■ A REALIZAR:
1 – No texto sobre o livro «Karen», o que acontece à mulher da história depois de um acidente?
2 – Prossiga o texto sobre o livro «Karen» a partir da última frase apresentada.

■ TEXTO APRESENTADO:
──────────
Este é um livro que ilustra na perfeição a ideia, mil vezes repetida, de que “quanto mais simples é uma história, maior é a arte de a contar”. Porque “Karen” é uma história simples – um leque reduzido de personagens, espaços perfeitamente demarcados, uma mulher com amnésia após um acidente, aquilo que se insinua como um triangulo amoroso – e porque consegue, através duma escrita engenhosa e particularmente visual, envolver completamente o leitor e obrigá-lo a prolongar o livro para lá da derradeira linha.

Carregando o livro de referências cinéfilas, Ana Teresa Pereira faz questão de nos mostrar ao que vamos logo nas páginas iniciais. Se os nomes de Deborah Kerr, Kathleen Byron, Maria Schell ou Marcello Mastroianni colocam a tónica no cinema, os romances de autores da primeira metade do século XX ou as séries policiais indiciam o carácter misterioso da história. O resto é isso mesmo, a história. Uma bela história, centrada na figura desta mulher que toda a gente trata por Karen mas que rejeita, intimamente, todas as evidências, ao mesmo tempo que assume uma duplicidade perturbadora. É para “Noites Brancas” e Visconti ou “Quando os Sinos Dobram” e Powell e Pressburger que a autora explicitamente remete, mas na realidade é na sombra de Hitchcock e de Daphne du Maurier que seguimos.
──────────
■ DADOS FORNECIDOS:
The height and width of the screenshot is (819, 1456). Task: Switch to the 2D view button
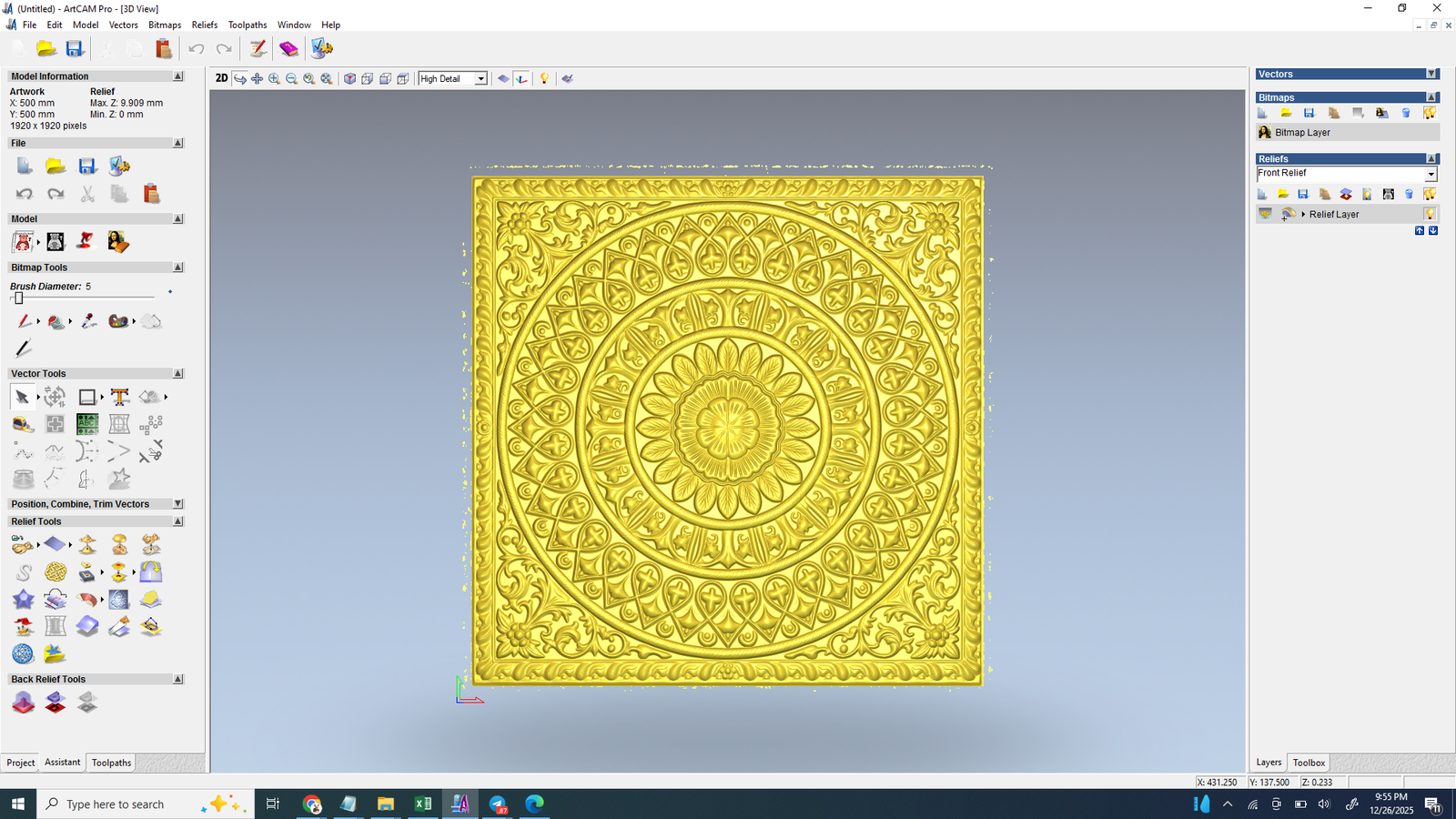point(221,78)
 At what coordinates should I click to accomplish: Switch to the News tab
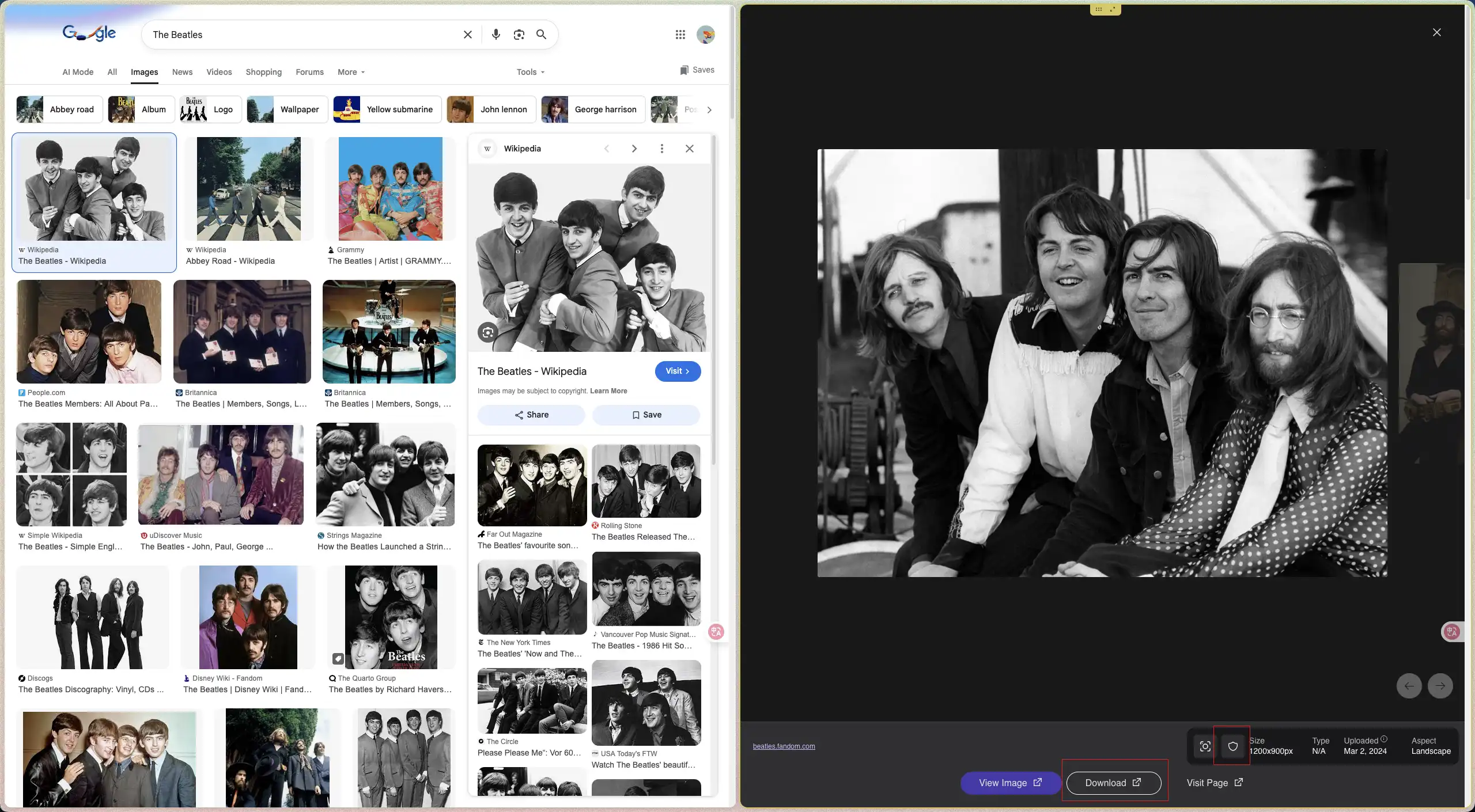pos(182,72)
──────────
■ RESPOSTAS DOS EXERCÍCIOS:
1 – Fica com amnésia.

2 –
Lançado no campo do “thriller”, “Karen” é, todo ele, um manancial de pistas. Constantemente deparamos com apontamentos breves nos quais já tínhamos “tropeçado” algumas páginas atrás. É então que a sensação de “déjà-vu” se torna avassaladora, nela se identificando o leitor com a personagem principal do livro. Página após página, o romance vai-se construindo ao mesmo tempo que a estranheza e a inquietação se vão sedimentando. A dúvida cede lugar ao medo. Levando a tensão ao extremo, Ana Teresa Pereira remata com um golpe de génio, um flashback onde se reforçam semelhanças e percebem diferenças. Terminado o livro, consegue o leitor resistir ao apelo de voltar ao início?